----
Sore jelang magrib. Aray bergegas menuju Palmerah. Info ini harus segera dibawa ke rapat redaksi.
"Ray, ini beneran serius?" Tanya Dimas, redaktur pelaksana Harian Indonesia, begitu Aray meletakkan bokongnya di kursi ruang rapat.
"Ya, kau cek aja, apakah dokumen itu hasil editan," sahur Aray dengan mimik serius. Â
"Ah, luar biasa. Terus, gimana rencanamu untuk liputan berita besar ini?
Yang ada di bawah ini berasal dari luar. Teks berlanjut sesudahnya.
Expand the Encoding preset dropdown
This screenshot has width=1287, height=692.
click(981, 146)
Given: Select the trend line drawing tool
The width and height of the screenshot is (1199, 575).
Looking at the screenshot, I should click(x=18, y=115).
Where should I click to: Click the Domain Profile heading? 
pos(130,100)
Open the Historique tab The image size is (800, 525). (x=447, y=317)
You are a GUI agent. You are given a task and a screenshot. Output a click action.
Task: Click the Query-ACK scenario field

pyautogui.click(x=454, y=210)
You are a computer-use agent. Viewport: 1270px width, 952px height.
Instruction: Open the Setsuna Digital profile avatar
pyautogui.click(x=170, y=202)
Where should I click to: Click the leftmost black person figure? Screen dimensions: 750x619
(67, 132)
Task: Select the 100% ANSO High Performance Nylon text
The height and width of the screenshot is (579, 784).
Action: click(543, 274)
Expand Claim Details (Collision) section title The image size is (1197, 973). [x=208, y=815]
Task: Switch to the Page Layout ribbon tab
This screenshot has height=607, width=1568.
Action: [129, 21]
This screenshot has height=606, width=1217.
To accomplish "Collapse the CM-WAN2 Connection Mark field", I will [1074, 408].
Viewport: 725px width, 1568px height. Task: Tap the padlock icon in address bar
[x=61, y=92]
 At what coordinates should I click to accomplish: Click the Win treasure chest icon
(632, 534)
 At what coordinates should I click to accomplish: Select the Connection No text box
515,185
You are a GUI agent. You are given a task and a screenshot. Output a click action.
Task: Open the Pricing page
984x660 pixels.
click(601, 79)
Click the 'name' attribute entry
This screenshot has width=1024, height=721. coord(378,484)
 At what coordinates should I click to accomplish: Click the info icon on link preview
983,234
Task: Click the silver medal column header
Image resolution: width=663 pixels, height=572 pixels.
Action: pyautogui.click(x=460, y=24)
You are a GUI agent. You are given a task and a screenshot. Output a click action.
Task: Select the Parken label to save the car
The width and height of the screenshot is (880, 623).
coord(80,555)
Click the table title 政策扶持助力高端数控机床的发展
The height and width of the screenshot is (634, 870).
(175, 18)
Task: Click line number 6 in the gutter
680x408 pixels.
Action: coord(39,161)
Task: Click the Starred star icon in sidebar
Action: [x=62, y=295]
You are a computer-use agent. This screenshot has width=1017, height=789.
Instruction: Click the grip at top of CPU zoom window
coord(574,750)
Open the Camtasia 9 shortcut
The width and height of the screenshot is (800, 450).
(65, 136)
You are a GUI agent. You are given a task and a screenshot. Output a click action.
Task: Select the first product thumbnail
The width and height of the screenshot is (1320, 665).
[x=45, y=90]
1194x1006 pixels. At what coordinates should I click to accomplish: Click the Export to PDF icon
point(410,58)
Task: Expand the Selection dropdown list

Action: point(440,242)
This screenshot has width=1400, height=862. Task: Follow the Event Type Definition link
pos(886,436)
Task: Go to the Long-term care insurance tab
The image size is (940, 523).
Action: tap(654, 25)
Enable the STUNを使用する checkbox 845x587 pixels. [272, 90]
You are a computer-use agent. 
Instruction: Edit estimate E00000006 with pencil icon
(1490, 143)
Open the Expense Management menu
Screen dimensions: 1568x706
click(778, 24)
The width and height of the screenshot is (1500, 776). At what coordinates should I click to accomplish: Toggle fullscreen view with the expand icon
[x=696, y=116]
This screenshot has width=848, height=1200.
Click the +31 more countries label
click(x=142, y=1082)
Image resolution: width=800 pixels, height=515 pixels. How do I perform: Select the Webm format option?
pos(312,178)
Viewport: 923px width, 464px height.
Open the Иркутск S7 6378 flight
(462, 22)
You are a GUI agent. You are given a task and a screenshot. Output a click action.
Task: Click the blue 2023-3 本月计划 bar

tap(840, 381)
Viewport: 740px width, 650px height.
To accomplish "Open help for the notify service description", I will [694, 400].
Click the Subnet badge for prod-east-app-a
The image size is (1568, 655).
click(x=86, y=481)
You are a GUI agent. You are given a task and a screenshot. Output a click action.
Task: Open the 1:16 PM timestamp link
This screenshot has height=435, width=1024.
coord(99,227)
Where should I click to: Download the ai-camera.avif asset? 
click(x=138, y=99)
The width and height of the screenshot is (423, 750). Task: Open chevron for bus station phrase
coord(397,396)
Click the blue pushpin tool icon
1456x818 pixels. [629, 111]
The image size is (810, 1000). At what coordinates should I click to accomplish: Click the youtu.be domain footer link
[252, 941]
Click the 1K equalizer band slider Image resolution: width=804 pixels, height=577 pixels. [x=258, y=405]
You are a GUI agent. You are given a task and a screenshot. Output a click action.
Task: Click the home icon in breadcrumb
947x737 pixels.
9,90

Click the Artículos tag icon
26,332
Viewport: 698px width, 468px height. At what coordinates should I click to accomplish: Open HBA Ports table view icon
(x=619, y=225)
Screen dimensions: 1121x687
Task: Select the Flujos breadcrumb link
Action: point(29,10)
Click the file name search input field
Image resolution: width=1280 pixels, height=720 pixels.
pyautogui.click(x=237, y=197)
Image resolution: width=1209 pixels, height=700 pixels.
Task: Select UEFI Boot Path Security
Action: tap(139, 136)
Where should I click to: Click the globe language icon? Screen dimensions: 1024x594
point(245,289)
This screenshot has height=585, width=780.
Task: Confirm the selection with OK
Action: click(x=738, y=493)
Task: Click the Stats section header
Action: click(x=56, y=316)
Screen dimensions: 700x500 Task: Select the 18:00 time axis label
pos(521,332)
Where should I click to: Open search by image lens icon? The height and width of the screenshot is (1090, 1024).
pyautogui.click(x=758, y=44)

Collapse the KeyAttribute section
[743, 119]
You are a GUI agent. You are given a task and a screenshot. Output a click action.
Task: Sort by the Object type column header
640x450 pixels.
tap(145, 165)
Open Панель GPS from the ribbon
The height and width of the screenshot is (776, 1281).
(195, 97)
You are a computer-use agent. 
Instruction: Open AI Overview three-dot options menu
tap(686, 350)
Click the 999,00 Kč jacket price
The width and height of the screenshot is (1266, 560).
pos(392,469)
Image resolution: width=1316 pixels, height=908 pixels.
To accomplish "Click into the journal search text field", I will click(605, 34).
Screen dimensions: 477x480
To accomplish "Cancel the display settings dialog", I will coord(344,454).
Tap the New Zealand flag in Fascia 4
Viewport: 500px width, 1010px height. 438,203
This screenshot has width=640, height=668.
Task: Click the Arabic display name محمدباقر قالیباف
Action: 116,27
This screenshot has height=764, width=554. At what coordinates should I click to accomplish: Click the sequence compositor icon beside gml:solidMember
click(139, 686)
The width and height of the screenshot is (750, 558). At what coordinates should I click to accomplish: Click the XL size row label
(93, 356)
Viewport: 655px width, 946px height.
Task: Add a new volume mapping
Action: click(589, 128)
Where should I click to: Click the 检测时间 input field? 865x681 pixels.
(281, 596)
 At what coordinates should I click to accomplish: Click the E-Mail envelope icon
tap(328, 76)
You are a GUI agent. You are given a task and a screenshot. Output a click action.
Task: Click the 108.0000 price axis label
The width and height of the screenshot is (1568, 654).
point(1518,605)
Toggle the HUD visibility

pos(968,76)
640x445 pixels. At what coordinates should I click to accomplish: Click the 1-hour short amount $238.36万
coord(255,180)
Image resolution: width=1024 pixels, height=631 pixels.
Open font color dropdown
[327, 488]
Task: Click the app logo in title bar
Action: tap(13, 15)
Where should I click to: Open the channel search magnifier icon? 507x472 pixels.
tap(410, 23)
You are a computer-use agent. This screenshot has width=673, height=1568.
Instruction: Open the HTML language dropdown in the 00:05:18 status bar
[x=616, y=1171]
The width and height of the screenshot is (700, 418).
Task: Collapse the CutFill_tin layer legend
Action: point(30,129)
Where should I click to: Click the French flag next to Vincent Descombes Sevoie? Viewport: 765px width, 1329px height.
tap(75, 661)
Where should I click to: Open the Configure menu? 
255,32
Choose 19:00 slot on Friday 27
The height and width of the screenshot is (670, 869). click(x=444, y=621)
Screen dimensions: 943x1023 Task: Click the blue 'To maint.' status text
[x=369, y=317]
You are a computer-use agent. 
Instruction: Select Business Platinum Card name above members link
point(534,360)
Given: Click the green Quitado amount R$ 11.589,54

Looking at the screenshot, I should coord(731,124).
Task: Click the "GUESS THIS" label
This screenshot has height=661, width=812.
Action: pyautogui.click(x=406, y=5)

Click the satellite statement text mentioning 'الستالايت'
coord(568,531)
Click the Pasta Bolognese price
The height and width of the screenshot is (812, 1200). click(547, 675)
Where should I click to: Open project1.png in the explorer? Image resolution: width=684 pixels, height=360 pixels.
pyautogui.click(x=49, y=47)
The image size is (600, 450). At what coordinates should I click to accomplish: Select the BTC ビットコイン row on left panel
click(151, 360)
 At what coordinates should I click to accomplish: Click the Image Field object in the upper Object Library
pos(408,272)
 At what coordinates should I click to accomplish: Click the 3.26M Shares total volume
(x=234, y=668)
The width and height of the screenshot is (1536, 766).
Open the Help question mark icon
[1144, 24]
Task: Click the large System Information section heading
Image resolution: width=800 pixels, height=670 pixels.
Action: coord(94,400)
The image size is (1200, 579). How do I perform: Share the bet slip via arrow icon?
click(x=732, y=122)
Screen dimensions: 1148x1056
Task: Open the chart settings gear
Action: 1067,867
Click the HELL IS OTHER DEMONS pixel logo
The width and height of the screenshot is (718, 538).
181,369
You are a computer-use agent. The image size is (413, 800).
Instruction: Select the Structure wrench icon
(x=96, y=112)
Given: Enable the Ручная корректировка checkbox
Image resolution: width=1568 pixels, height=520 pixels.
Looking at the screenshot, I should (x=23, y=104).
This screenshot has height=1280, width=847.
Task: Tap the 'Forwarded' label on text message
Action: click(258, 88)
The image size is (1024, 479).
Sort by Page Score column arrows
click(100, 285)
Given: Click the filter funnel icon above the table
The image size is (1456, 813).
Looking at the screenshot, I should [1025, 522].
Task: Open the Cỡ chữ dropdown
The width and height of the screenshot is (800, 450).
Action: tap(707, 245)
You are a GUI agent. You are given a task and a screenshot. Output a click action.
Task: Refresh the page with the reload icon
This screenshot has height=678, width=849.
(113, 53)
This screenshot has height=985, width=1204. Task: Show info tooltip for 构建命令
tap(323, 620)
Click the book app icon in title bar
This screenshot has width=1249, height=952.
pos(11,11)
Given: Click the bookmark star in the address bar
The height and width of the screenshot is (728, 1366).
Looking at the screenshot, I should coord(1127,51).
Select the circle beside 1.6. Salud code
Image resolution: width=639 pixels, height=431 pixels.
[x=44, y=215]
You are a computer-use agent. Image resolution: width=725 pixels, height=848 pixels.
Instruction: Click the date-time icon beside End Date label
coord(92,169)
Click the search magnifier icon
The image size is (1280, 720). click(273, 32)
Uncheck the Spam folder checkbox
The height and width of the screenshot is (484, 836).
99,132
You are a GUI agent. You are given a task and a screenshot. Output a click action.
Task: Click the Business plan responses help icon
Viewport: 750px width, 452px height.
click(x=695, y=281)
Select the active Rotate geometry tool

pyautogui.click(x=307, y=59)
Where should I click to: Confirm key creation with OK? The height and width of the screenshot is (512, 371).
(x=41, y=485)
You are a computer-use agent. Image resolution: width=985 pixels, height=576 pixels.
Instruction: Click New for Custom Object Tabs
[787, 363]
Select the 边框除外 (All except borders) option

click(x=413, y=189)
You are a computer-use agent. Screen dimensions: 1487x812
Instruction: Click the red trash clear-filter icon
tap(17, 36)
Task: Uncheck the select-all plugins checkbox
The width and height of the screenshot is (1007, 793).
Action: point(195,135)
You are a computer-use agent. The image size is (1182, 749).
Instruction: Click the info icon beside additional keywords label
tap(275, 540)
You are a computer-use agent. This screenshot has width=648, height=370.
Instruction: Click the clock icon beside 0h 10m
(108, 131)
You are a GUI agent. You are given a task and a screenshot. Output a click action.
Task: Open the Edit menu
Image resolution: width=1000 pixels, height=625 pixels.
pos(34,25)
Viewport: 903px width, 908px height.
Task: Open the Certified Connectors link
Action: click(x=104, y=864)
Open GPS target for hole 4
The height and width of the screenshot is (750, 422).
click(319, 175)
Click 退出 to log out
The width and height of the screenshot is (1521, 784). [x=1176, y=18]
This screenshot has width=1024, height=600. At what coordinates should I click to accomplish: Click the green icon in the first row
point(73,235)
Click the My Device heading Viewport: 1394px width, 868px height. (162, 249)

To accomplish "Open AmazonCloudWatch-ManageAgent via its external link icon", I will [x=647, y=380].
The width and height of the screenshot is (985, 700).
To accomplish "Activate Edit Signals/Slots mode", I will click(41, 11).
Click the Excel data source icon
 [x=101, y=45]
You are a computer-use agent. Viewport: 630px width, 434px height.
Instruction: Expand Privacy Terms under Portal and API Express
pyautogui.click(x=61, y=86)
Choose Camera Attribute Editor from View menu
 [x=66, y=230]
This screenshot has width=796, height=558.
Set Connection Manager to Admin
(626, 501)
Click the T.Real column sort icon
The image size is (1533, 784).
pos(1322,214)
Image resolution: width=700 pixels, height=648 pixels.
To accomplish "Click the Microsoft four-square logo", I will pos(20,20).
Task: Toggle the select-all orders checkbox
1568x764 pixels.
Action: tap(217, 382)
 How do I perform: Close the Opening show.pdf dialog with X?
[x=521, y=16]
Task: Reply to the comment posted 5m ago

Apa besok kamu langsung konfirmasi ke mereka?" Tanya Dimas.
"Itu yang aku ingin tanya ke Abang? Apa sebaiknya aku langsung konfirmasi, atau bisa kita jadikan liputan utama untuk pekan depan, komplit dengan kasusnya?" Sahut Aray.
Dimas tampak berpikir. Ia menatap Aray yang juga sedang menatapnya menunggu jawaban.
"Ya, sudah. Jangan konfirmasi dulu. Kita bawa ke rapat redaksi lusa. Kita lihat apa reaksi dari bos dan teman-teman," jawab Dimas. "Tapi, ada bagusnya, besok kamu coba untuk konfirmasi, sehingga di rapat kamu makin mantap untuk rencana liputan utamanya."
"Oke, siap komandan," tegas Aray.
-----
Dua hari kemudian, suasana ruang rapat redaksi Harian Indonesia terasa tegang. Aray, Dimas, Anton, Eko, dan Arif sudah berkumpul. Anton, sang Pemred, membuka rapat.